- OBJETIVO DO EXERCÍCIO -
Imprima sem nenhuma alteração o trecho que vai da linha que contém "You are a GUI" até a linha que contém "The width and", incluindo as duas.

- TRECHOS DE DADOS -

————————

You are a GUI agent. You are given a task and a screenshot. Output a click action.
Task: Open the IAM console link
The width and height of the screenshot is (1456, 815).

————————

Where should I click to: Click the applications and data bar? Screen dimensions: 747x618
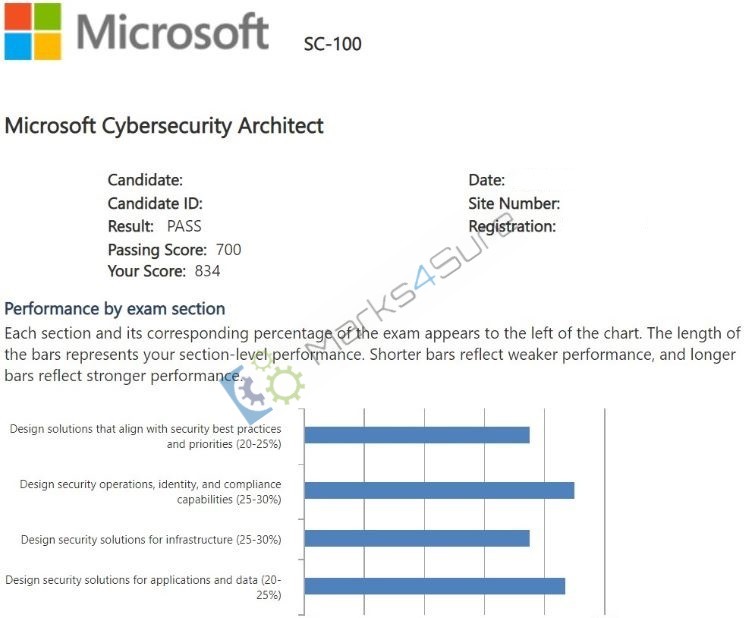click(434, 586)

————————

- RESULTADO DO EXERCÍCIO -
You are a GUI agent. You are given a task and a screenshot. Output a click action.
Task: Open the IAM console link
The width and height of the screenshot is (1456, 815).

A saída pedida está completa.